═══ Extract to read

CIBR - CIBR Is The Last To Go Positioned Secularly

Summary

  • With markets still being a little too expensive as rates rise, you have to find rare areas where earnings growth is possible.
  • Besides the technological angle, there's a regulatory angle to cybersecurity that investors might consider.
  • The issue is that valuations are high considering where rates are going. It's a technical valuation problem.

The First Trust Nasdaq CEA Cybersecurity ETF ( CIBR ) is a way to get exposure to cybersecurity with a pretty narrow portfolio of US cybersecurity exposures. While we have a pretty negative view generally on markets, we do see some advantages in cybersecurity over other securities that you might buy in the market. Earnings growth in 'cybersec' is possible for several pretty high probability reasons. Nonetheless, equities as a whole need to adjust to the possibility that rates go substantially higher than they currently are. As such, we don't feel particularly compelled to move here.

Thinking About Cybersecurity Stocks

Right now, it is hard to justify the tall multiples that you still see in tech. The primary issue is that generally in equities, there is the issue that earnings growth may be difficult to achieve for a while, and if it isn't achieved there is a clear issue with valuations which have earnings yields that barely stay ahead of the rising reference rates. In fact, in tech, the earnings yields are often below 6% where we believe risk-free reference rates are going to have to go before the labor market loosens a bit and inflation comes down as per the Fed agenda. We think investors who are speculating that a market tantrum may change the Fed's mind are rather foolish and taking a very risky and binary bet, that is highly probably to move towards higher rates, likely longer term as the sources of the inflation are cost-push.

══════
═══ Data extract

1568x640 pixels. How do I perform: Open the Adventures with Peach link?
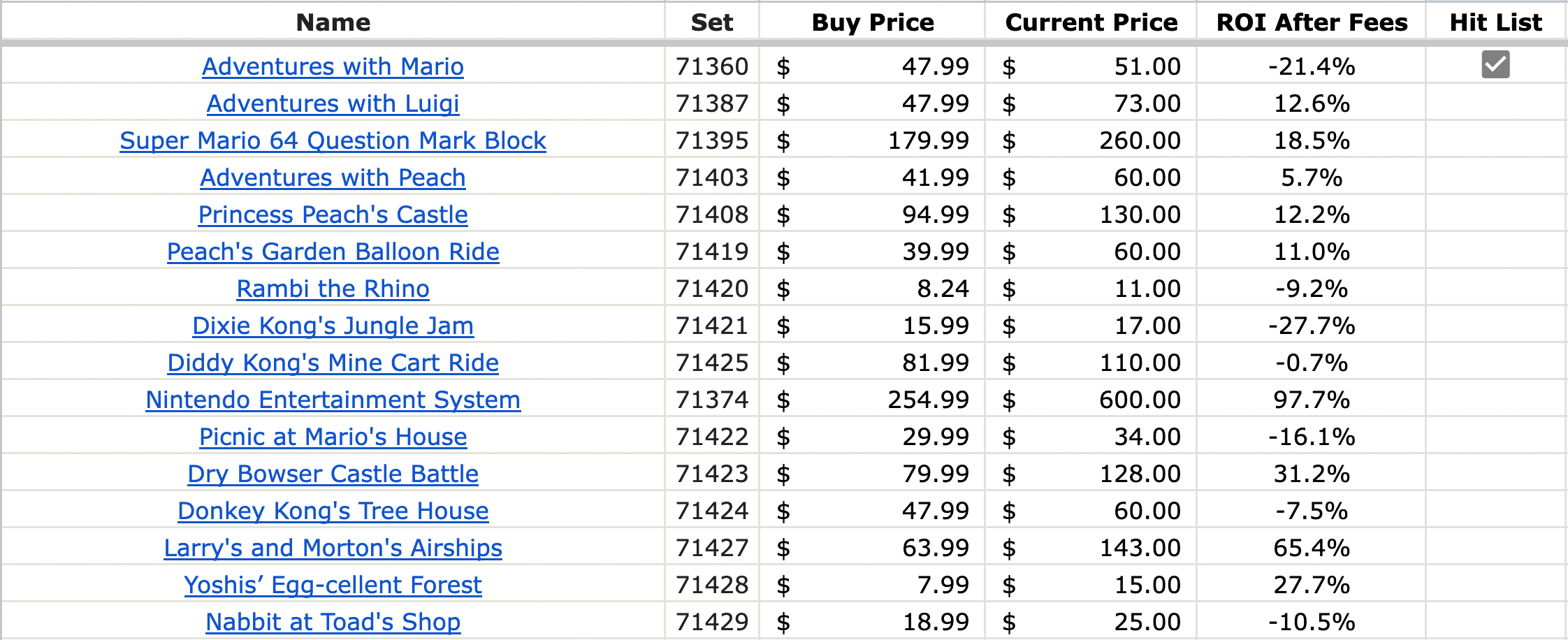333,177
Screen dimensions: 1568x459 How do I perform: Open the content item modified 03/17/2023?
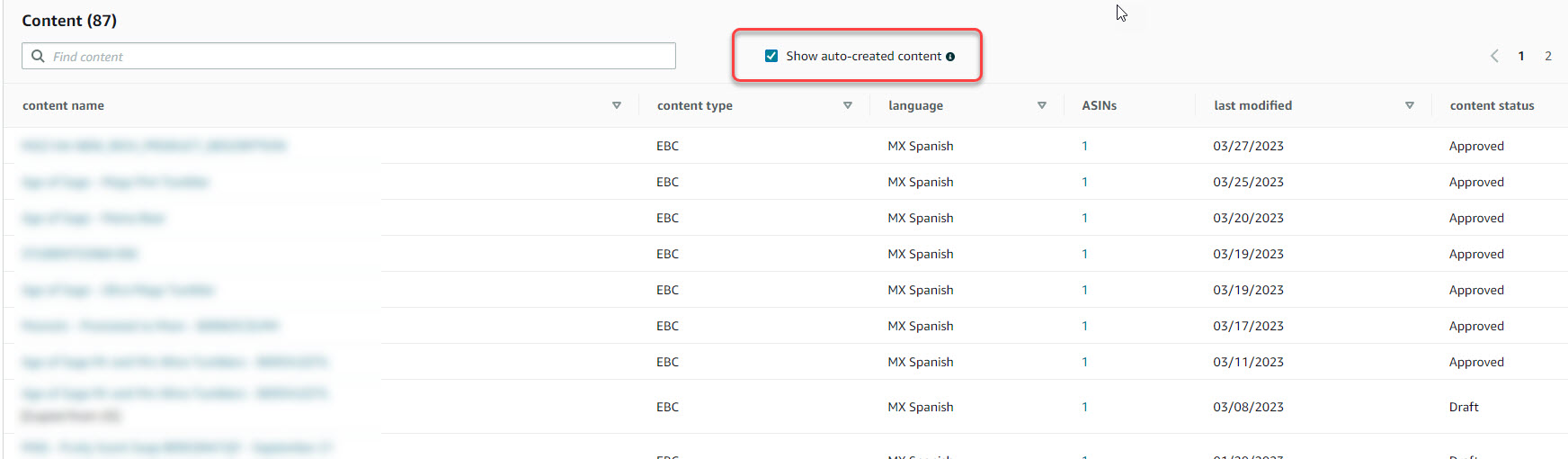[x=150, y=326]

══════

Given task -
Rewrite the passage from "Right now, it" to "inflation are cost-push." in the article on the cybersecurity ETF, putting "benchmark rates" wherever "reference rates" appears.

Response -
Right now, it is hard to justify the tall multiples that you still see in tech. The primary issue is that generally in equities, there is the issue that earnings growth may be difficult to achieve for a while, and if it isn't achieved there is a clear issue with valuations which have earnings yields that barely stay ahead of the rising benchmark rates. In fact, in tech, the earnings yields are often below 6% where we believe risk-free benchmark rates are going to have to go before the labor market loosens a bit and inflation comes down as per the Fed agenda. We think investors who are speculating that a market tantrum may change the Fed's mind are rather foolish and taking a very risky and binary bet, that is highly probably to move towards higher rates, likely longer term as the sources of the inflation are cost-push.